(SOURCE DOCUMENT):
[Start of section]

I think it has already been established that several people on Gransnet - and possibly the so-called "silent majority"- agree with the Conservative narrative that Labour is and always has been a total disaster for the country and an absolute liability so far as the country's economy is concerned.
The Conservative Party has portrayed itself as the only party that has in the past, is now and will in the future be capable of putting the country on the right track. Even if one accepts the Conservative analysis that Labour has made virtually no positive contribution to this country in either the near or distant past, the figures demonstrate that exports and investment are falling whereas imports and private debt are rising. The very small increases in GDP have been mainly put down to rising house prices and increased consumer spending (which Carney said is "unsustainable"), and any reduction in the deficit has been at the expense of the selling off of national assets such as the Royal Mail and Eurostar, and cuts in health, education, welfare, etc., etc. There are apparently plenty more sell-offs in the pipeline: Channel 4, The Met Office, The Land Registry, etc. etc. All these sell-offs and cuts are short term measures to massage the figures that will have long term economic implications for the country.
Last night on a programme called "Can't Pay, We'll take it away" it was stated that the average debt for sole traders/the self-employed is £16,000. The 2015 Drewberry Survey of employed and self-employed workers found that the self-employed were at "significant financial risk".

[End of section]

According to the source document, what figure was given for the average debt of sole traders and the self-employed?

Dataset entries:

[Start of section]

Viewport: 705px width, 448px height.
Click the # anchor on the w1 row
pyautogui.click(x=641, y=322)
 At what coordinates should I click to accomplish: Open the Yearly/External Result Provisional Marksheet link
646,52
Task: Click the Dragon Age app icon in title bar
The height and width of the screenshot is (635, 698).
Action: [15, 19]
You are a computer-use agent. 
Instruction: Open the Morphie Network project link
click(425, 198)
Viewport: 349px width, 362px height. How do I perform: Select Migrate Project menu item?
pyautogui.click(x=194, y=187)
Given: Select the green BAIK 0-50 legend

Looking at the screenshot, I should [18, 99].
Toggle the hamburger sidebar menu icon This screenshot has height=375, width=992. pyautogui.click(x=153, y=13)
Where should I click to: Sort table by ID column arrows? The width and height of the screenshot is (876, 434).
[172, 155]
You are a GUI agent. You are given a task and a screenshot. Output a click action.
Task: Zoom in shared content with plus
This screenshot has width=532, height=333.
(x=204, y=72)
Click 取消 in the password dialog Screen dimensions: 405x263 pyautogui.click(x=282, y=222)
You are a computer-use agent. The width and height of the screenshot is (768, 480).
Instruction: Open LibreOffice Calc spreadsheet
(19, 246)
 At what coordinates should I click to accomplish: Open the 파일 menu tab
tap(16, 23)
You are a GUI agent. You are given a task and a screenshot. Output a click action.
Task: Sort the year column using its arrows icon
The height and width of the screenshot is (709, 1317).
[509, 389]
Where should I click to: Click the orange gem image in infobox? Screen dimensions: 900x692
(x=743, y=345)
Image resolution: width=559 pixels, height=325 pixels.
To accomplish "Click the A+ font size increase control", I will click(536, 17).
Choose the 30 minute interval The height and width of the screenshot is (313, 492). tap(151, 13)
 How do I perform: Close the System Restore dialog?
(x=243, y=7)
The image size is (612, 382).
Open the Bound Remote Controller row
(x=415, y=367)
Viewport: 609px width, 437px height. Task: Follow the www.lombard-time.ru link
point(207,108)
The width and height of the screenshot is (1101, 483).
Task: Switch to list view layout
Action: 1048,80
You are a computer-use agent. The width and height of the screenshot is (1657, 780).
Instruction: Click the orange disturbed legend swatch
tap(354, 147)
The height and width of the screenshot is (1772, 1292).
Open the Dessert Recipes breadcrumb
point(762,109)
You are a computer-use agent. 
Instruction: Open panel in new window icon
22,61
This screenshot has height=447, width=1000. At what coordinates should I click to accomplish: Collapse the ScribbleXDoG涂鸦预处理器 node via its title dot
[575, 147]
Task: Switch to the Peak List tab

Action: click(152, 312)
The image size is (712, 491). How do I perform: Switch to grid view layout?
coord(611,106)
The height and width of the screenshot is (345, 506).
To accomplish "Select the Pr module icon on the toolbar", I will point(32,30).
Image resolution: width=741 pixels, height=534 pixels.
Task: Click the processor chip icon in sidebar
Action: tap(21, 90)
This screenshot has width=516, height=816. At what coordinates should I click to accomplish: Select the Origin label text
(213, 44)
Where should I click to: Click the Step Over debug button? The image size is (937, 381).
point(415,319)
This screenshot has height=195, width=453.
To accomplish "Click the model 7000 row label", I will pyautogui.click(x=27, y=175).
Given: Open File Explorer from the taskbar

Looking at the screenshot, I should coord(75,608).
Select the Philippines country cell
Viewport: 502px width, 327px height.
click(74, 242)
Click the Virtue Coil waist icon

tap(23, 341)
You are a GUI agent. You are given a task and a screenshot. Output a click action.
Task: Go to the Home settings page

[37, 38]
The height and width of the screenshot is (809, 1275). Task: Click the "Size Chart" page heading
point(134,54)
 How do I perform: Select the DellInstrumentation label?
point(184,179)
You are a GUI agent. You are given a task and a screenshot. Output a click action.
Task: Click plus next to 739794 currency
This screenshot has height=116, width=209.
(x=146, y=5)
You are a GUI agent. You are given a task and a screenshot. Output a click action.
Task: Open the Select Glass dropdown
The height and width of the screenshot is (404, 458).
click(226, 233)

[End of section]

(ANSWER TO THIS TASK): £16,000